The Indian Engineer

Problem 632 Smallest Range Covering Elements from K Lists

Problem Statement

Link - Problem 632

Question

You have k lists of sorted integers in non-decreasing order. Find the smallest range that includes at least one number from each of the k lists.

We define the range [a, b] is smaller than range [c, d] if b - a < d - c or a < c if b - a == d - c.

Example 1:

Input: nums = [[4,10,15,24,26],[0,9,12,20],[5,18,22,30]]
Output: [20,24]
Explanation: 
List 1: [4, 10, 15, 24,26], 24 is in range [20,24].
List 2: [0, 9, 12, 20], 20 is in range [20,24].
List 3: [5, 18, 22, 30], 22 is in range [20,24].

Example 2:

Input: nums = [[1,2,3],[1,2,3],[1,2,3]]
Output: [1,1]

Constraints:

Solution

typedef pair<int,pair<int,int>> pr;

class Solution {
public:
    vector<int> smallestRange(vector<vector<int>>& nums) {
        // Priority queue to store (value, list index, element index)
        priority_queue<pr,vector<pr>,greater<>>pq;
        int maxVal = INT_MIN, rangeStart = 0, rangeEnd = INT_MAX;

        // Insert the first element from each list into the min-heap
        for (int i = 0; i < nums.size(); i++) {
            pq.push({nums[i][0], {i, 0}});
            maxVal = max(maxVal, nums[i][0]);
        }

        // Continue until we can't proceed further
        while (pq.size() == nums.size()) {
            auto [minVal, indices] = pq.top();
            pq.pop();
            int row = indices.first, col = indices.second;

            // Update the smallest range
            if (maxVal - minVal < rangeEnd - rangeStart) {
                rangeStart = minVal;
                rangeEnd = maxVal;
            }

            // If possible, add the next element from the same row to the heap
            if (col + 1 < nums[row].size()) {
                int nextVal = nums[row][col + 1];
                pq.push({nextVal, {row, col + 1}});
                maxVal = max(maxVal, nextVal);
            }
        }

        return {rangeStart, rangeEnd};
    }
};

Complexity Analysis

| Algorithm                     | Time Complexity | Space Complexity |
| ----------------------------- | --------------- | ---------------- |
| Priority Queue Smallest Range | O(n log k)      | O(k)             |

Explanation

Intial Thoughts

To solve this problem, we should first consider how to compare ranges and determine which one is smaller. We should also think about how to efficiently select numbers from each list to minimize the range. Key points include understanding the definition of a smaller range, recognizing the need to track the maximum value seen so far, and realizing the importance of using a data structure like a priority queue to efficiently select the smallest number from the current options in each list. Additionally, we should consider how to update the smallest range as we process numbers from each list.
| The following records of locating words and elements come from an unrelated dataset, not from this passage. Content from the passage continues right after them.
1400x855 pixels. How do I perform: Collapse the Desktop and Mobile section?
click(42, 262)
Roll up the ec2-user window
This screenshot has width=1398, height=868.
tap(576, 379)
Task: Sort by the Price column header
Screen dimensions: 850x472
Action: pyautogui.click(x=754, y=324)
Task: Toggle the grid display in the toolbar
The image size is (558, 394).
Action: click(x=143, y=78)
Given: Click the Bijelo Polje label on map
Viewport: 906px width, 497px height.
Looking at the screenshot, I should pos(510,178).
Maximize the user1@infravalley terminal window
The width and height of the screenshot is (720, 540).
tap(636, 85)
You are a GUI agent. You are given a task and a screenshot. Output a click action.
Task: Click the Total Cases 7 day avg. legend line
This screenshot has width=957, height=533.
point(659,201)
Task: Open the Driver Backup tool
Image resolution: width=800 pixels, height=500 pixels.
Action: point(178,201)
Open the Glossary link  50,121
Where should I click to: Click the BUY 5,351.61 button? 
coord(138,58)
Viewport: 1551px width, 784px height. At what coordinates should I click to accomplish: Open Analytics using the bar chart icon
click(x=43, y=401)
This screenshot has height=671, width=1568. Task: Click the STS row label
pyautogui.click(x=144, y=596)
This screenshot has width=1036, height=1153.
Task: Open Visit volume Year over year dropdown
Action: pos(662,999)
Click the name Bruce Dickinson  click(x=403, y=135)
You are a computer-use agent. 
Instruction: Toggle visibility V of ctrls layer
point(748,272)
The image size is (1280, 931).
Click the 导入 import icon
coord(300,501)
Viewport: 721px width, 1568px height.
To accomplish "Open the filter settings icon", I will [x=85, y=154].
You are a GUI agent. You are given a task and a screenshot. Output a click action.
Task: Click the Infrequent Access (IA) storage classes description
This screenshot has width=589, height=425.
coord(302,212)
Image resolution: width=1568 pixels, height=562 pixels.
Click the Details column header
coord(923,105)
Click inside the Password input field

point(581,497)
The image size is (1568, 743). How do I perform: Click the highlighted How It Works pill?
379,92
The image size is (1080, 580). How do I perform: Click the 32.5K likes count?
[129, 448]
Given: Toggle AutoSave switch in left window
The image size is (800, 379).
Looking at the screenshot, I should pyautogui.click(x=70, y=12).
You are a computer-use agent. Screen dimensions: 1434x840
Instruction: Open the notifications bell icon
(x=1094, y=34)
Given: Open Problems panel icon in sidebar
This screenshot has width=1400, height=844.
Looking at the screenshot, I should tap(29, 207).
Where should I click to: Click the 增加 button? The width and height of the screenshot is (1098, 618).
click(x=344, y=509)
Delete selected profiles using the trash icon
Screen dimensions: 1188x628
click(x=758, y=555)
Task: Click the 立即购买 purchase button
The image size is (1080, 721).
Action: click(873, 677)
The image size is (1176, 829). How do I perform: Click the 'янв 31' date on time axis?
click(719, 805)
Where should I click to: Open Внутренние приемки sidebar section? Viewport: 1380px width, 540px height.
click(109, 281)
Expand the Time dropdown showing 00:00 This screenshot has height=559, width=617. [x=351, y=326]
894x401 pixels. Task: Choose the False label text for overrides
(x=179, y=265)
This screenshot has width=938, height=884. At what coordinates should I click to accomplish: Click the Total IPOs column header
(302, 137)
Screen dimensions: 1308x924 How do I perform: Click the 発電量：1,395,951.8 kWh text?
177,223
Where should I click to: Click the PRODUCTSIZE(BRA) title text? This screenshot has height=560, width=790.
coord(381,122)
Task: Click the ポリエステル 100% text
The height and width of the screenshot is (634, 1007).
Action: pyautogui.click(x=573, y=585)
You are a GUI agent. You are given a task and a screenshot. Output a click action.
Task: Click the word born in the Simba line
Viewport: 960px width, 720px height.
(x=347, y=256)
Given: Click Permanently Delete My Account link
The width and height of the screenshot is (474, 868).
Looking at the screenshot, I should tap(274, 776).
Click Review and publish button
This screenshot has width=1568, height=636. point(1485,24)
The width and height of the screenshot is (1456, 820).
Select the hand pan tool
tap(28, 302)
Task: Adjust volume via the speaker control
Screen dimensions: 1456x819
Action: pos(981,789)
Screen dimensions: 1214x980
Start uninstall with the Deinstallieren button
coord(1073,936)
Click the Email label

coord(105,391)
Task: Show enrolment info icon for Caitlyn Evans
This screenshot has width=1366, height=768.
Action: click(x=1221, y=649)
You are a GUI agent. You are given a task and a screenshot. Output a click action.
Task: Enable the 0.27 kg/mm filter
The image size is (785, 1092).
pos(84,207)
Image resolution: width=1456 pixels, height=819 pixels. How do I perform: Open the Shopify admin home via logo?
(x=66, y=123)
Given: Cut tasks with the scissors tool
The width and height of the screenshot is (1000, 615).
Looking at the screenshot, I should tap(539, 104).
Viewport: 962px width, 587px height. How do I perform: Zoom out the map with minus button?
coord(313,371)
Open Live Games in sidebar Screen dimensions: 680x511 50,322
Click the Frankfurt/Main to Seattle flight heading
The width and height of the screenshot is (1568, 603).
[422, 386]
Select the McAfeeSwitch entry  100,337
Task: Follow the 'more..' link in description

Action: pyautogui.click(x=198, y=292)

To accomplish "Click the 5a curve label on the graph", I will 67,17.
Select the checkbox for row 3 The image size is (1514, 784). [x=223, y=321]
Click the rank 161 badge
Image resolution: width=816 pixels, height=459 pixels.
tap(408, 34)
We need to identify the conditions under which we update the range and ensure that we stop when we can no longer make progress.

Intuitive Analysis

Intuitively, solving this problem involves maintaining a balance between minimizing the range and ensuring that we include at least one number from each list. This can be achieved by always selecting the smallest available number from the lists and then updating the range if necessary. We should imagine the process as a continuous selection and updating process, where we keep track of the maximum value seen and the current smallest range. The use of a priority queue helps in making this selection process efficient by always giving us the smallest number to consider next. By thinking about the problem in this way, we can develop an algorithm that efficiently finds the smallest range.

1. Intuition

2. Implementation


Complexity Analysis

Time Complexity:

Space Complexity:


Footnote

This question is rated as Hard difficulty.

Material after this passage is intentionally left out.